En un caso muy parecido al de la italiana Ilaria Salis, el tribunal de Budapest condenó a la ciudadana alemana Maja T., de 25 años, a 8 años de prisión por su presunta implicación en los atentados ocurridos en febrero de 2023 en la capital húngara contra presuntos extremistas de derecha. También en el centro de este procedimiento, como en el caso Salis, se encuentran acusaciones de violencia por motivos políticos, disputas sobre pruebas y controversias sobre las condiciones de detención. Maja T., que se identifica como no binaria, fue declarada culpable de intento de lesiones corporales graves y de pertenencia a una conspiración criminal como miembro de la llamada “Hammerbande”.

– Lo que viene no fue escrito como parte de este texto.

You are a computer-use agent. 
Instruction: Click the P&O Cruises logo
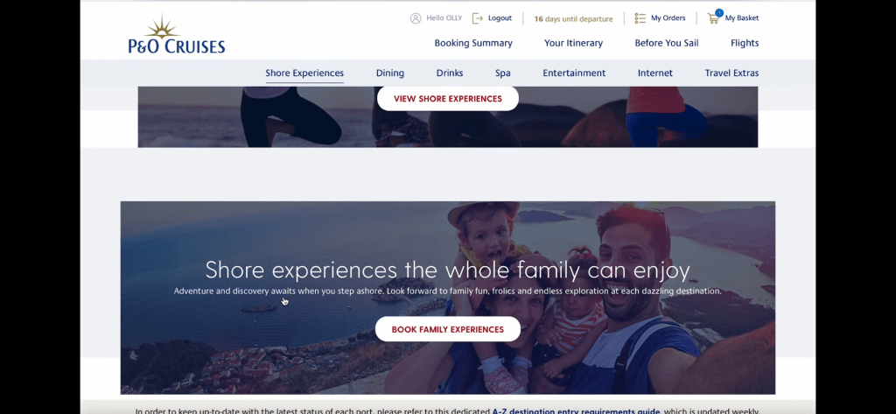tap(177, 36)
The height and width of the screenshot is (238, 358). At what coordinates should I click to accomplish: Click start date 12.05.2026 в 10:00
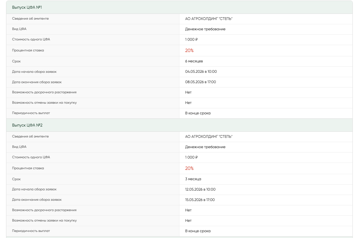200,189
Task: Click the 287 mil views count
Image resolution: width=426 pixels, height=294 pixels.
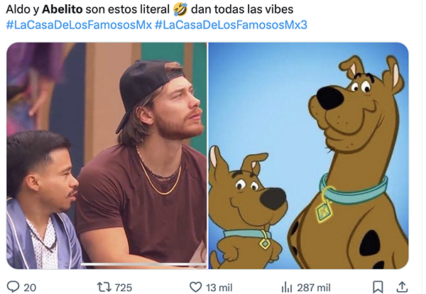Action: (x=314, y=288)
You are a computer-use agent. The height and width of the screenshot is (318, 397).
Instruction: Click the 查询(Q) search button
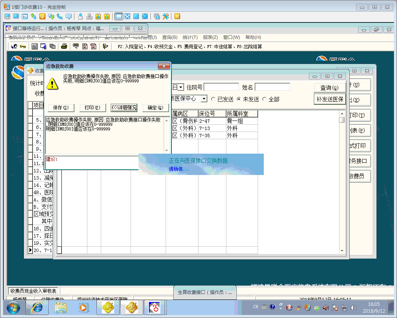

El juicio, que duró casi un año, resultó en una sentencia inferior a los 24 años exigidos por la fiscalía. Antes del veredicto, pronunciado en media hora, varios grupos de extrema derecha se manifestaron frente al tribunal contra la “escoria de Antifa”. Según la acusación, entre el 9 y el 11 de febrero de 2023, una veintena de presuntos activistas de extrema izquierda atacaron a personas en cinco localidades de Budapest con porras telescópicas, martillos de goma y gas pimienta. Según los informes, las víctimas fueron identificadas porque se creía que participaban en el “Día de Honor”, una conmemoración de las SS tolerada por las autoridades húngaras. Nueve personas resultaron heridas, cuatro de ellas de gravedad; Maja T. fue acusada de participar en dos de estos ataques. Durante el juicio surgieron pocas pruebas directas: ningún testimonio ni rastro biológico vinculara a los acusados ​​con los ataques. Los procesamientos se basaron principalmente en imágenes de videovigilancia. Maja T. no se pronunció sobre los cargos, pero antes del fallo afirmó: “El antifascismo es la autodefensa necesaria de las sociedades democráticas”, denunciando el aislamiento, las medidas coercitivas y la falta de sueño en prisión.

El asunto adquirió un fuerte significado político. El portavoz del primer ministro húngaro, Viktor Orbán, Zoltán Kovács, calificó a Maja T. de “cómplice de Ilaria Salis” y de “terrorista antifascista”. Su padre, Wolfram Jarosch, habló de un “juicio político falso” y pidió la intervención del Ministro de Asuntos Exteriores alemán, Johann Wadephul, para el regreso de su hija a Alemania. La condena también generó críticas en Alemania. Los representantes de Linke, Verdi y el SPD impugnaron la sentencia, hablando de un procedimiento influenciado políticamente y de condiciones de detención incompatibles con las normas europeas, y exigieron el regreso del ciudadano alemán. El Ministerio de Asuntos Exteriores alemán también intervino en este asunto y, según informa LaPresse, “sigue comprometido en este asunto a altos niveles y seguirá abordándolo en sus contactos con la parte húngara”. Berlín confirmó que la embajada en Budapest ha brindado asistencia consular desde el arresto y continuará haciéndolo incluso después de la condena, manteniendo contactos activos con los familiares. Maja T. fue arrestada en Berlín en diciembre de 2023 y extraditada a Hungría en junio de 2024. Posteriormente, el Tribunal Constitucional Federal alemán declaró ilegítima la extradición al considerar que las condiciones de detención de una persona no binaria no habían sido suficientemente evaluadas. El laudo no es definitivo y puede ser apelado. “Recurriré con la intención de ser absuelta”, afirmó Maja T. Un posible traslado a Alemania para ejecutar la sentencia requiere una condena firme y un acuerdo entre los dos países.